Beck had personally processed the scene with Lisa and Duncan’s assistance, but had found no traces. No fingerprints, no hairs, no fibers.

“It’s as if she was transported here in a vacuum,” Lisa told Beck. “There’s nothing on the outside of the vehicle or the door handle, so we can assume that he used gloves, which would account for the lack of prints. But no fibers? Nothing at all on the plastic?”

“I think I know why.” Hal pointed to the grass where the garden hose lay in a careless heap. Water dripped from the spigot attached to the side of the house.

“I haven’t used that hose in weeks,” Beck said as he walked toward it. “ Duncan, bring a trowel and some paper bags over here. Let’s bag up the grass and the top layer of dirt in the areas that are wet. If he hosed down the body, maybe he washed away some evidence.”

He waited until the body was removed from the Jeep under Viv’s direction, then leaned in to examine the backseat more closely. The fabric was such that he could not tell if it was wet without touching it, so he removed a glove and did just that.

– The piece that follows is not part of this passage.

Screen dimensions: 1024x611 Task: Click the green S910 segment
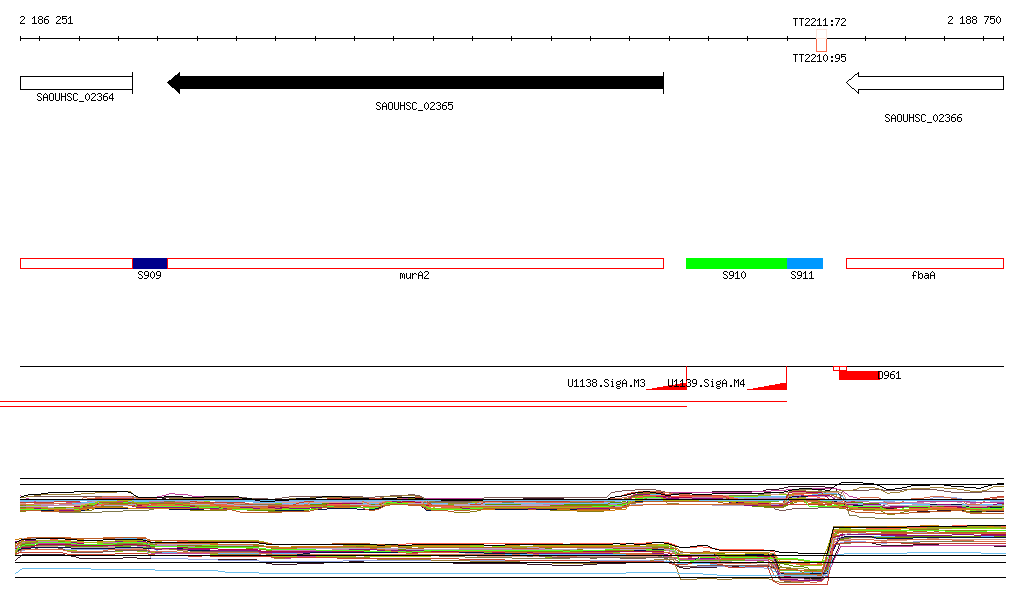(x=736, y=263)
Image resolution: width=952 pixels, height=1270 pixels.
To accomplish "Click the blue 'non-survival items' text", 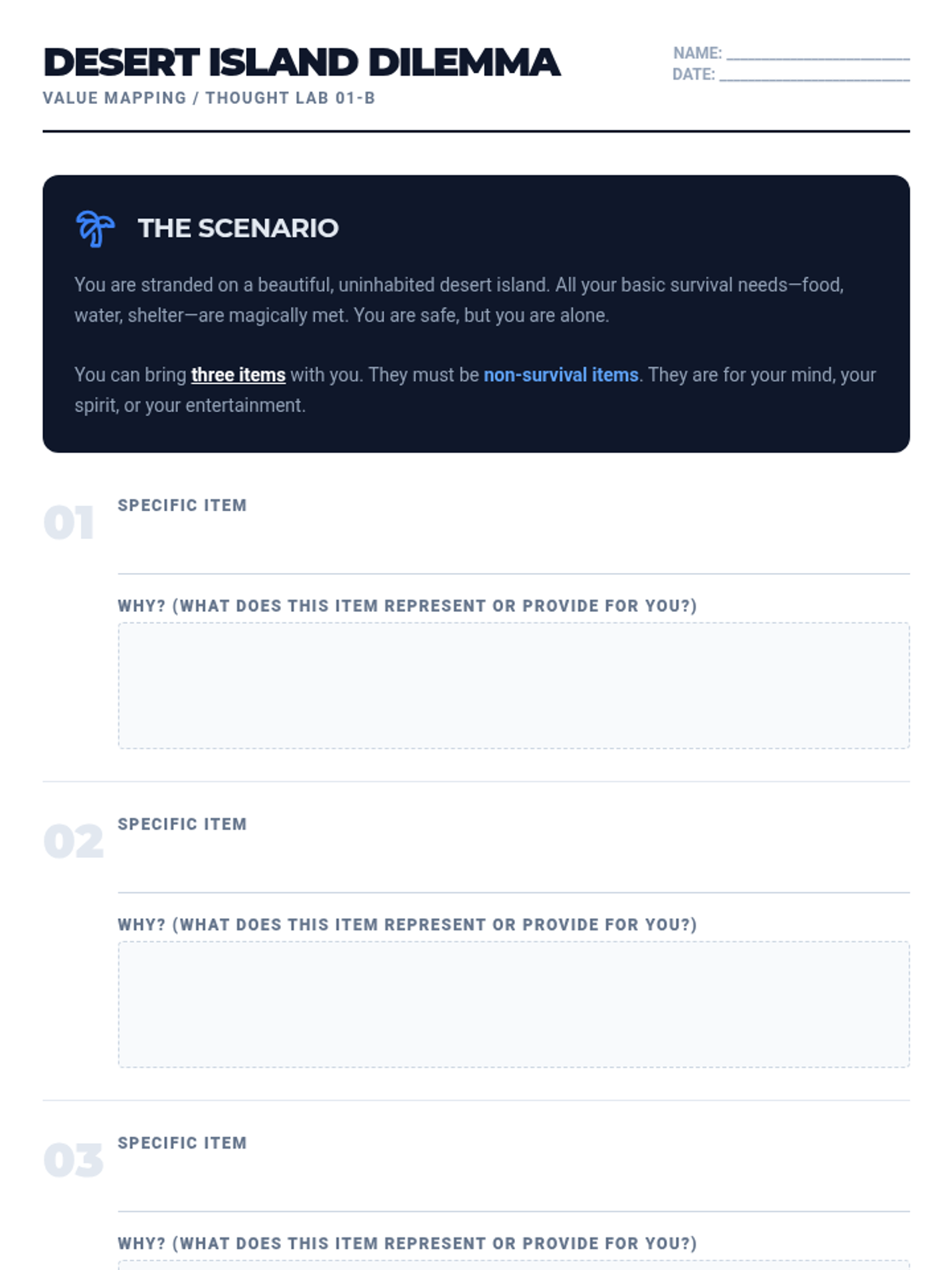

In the heat overnight, much of the wetness had evaporated, but the seat was still damp.

“You must sleep like the dead, Chief, for someone to come into your yard, turn on your hose, open up your vehicle, put a body inside, then sneak away.” Viv looked over her shoulder as she followed the gurney to her van.

“No dogs in the neighborhood barking last night, Chief?” Lisa asked. “Didn’t hear the doors slamming?”

“I sleep on the opposite side of the house and had the air conditioner on in my room last night. I wouldn’t have heard anything.”

He pointed to the house next door, on the other side of a row of ancient pines.

“You can ask the Dawkins if they heard or saw anything, but it’s unlikely. They’re both in their late eighties and can’t see through the hedge anyway. But maybe someone else on the block heard something during the night, so you and Duncan start going door to door.”

After Lisa and Duncan had gone to check in with the neighbors, and the ME’s van had pulled out of the driveway, Hal turned to Beck and asked, “Did you leave the Jeep unlocked?”

“I must have.” He rubbed his chin thoughtfully. “We haven’t had any break-ins in so long-cars or homes-I just never really worried about it.”

He tried to remember what was on his mind when he parked the vehicle the day before. He’d gone to the press conference in Ballard, then drove home. He’d parked in the driveway, then saw a neighbor who’d waved and crossed the street to tell him she’d been a friend of the Preston family for over thirty years and how devastated she was to hear about Colleen. Beck had tried to be sympathetic while at the same time avoiding adding any fuel to the fire of panic that he sensed would soon be spreading throughout St. Dennis if it wasn’t checked. He’d received a call from Garland reminding him about his five o’clock appointment, and decided to walk to the station. It had not occurred to him to check to see if he’d locked the Jeep.